Tout fier de son expédition contre les habitants du Palais-royal, Santerre vint proposer une solution à la disette, endémique depuis le début de la révolution. Il avait fait le calcul qu’en exterminant tous les chiens et les chats, on économiserait au moins cent sacs de farine par jour, et il se proposait de se charger de la chose.
On est en droit de s’ébaubir devant tant de sollicitude pour la population parisienne. Car quoi, il est de fait que le pain manquait (il n’était pas question de rétablir la police des grains, institution royale honnie !), alors faute d’en trouver plus, il suffisait d’en dépenser moins.
Quelle idée de génie : faire la chasse aux compagnons fidèles, entrer, encore, dans les maisons et les massacrer malgré les hurlements des familles, les poursuivre dans les rues, dans les caves, dans les greniers, enfin partout où ces affameurs du pauvre monde pouvaient se cacher.
Santerre se surpassait. Il avait plusieurs fois montré de quoi il était capable, notamment pendant les massacres de Septembre qu’il laissa se dérouler sans intervenir, alors que la garde nationale dont il était le chef pouvait les arrêter par sa simple présence sur les lieux.

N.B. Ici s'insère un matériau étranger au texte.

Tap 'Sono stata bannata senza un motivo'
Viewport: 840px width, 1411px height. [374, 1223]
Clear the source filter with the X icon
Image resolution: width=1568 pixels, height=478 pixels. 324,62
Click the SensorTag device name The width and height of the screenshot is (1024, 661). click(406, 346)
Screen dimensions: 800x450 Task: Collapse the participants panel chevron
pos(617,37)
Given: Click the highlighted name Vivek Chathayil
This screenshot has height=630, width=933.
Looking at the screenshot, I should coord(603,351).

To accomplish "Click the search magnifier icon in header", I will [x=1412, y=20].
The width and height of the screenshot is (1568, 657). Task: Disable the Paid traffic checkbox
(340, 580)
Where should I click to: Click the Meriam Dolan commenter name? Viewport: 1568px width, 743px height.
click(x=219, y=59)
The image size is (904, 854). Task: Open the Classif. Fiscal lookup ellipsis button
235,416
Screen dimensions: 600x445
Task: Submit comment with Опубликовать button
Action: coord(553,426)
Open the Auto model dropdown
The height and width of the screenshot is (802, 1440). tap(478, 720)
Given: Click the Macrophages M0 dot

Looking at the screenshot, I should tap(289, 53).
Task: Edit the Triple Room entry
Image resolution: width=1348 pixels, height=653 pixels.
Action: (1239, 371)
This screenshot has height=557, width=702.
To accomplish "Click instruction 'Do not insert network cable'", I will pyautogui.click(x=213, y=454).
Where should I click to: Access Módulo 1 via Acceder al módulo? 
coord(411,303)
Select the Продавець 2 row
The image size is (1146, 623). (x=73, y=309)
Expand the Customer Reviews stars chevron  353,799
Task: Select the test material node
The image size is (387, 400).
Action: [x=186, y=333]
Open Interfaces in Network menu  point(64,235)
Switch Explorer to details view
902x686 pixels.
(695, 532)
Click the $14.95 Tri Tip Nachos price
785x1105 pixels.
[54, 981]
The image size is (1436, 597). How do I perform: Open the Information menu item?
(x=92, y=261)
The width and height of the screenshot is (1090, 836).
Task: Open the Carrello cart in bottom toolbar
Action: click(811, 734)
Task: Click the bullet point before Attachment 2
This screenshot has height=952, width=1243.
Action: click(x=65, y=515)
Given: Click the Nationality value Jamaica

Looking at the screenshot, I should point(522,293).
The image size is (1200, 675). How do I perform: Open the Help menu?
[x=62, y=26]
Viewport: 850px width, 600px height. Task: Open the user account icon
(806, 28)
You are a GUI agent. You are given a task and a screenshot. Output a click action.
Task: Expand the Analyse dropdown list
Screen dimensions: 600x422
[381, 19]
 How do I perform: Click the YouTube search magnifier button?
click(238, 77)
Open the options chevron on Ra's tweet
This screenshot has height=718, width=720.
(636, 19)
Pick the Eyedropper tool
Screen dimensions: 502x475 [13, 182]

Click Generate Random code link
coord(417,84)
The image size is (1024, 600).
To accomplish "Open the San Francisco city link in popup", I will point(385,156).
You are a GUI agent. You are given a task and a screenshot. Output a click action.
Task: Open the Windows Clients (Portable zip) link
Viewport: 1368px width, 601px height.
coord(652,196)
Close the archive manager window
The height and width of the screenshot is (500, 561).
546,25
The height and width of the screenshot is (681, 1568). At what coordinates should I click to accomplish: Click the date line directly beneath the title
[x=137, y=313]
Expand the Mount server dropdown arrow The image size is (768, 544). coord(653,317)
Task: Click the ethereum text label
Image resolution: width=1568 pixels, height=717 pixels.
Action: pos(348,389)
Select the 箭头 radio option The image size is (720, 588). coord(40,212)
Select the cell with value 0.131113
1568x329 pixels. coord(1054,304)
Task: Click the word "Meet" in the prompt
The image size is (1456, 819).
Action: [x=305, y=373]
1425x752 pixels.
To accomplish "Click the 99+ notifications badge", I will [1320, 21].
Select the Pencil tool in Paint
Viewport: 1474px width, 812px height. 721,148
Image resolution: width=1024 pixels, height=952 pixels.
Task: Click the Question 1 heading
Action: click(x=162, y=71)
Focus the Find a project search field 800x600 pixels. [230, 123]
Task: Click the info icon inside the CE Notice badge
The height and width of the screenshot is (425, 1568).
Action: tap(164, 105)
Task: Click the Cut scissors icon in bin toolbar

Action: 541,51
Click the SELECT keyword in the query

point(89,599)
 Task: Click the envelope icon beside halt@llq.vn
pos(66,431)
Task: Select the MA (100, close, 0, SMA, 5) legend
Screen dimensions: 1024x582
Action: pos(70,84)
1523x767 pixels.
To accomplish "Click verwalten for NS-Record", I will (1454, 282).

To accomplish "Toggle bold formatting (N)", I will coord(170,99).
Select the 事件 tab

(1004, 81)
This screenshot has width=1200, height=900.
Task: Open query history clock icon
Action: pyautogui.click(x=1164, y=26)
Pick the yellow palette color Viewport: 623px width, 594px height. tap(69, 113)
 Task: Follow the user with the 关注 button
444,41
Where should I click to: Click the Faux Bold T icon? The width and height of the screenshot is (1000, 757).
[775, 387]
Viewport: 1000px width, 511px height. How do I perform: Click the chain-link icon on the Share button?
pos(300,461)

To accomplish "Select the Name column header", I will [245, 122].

Ce n’est pas par respect pour la vie des bêtes, ni pour les sentiments d’amour que leurs maîtres leur portent, que le général ne put mener à bien son projet d'exterminer les meilleurs amis des hommes. C’est qu’on lui fit remarquer que, quand il en aurait terminé, il lui faudrait commencer une autre campagne contre les rats et les souris, autrement plus difficile celle-là.
Qui arrêtera le plan diabolique de Klaus Schwab ?
Source : le récit ici rapporté est tiré de "
Histoire impartiale des révolutions" de l'excellent Louis-Marie Prudhomme, journaliste digne de ce nom, contemporain et témoin des événements.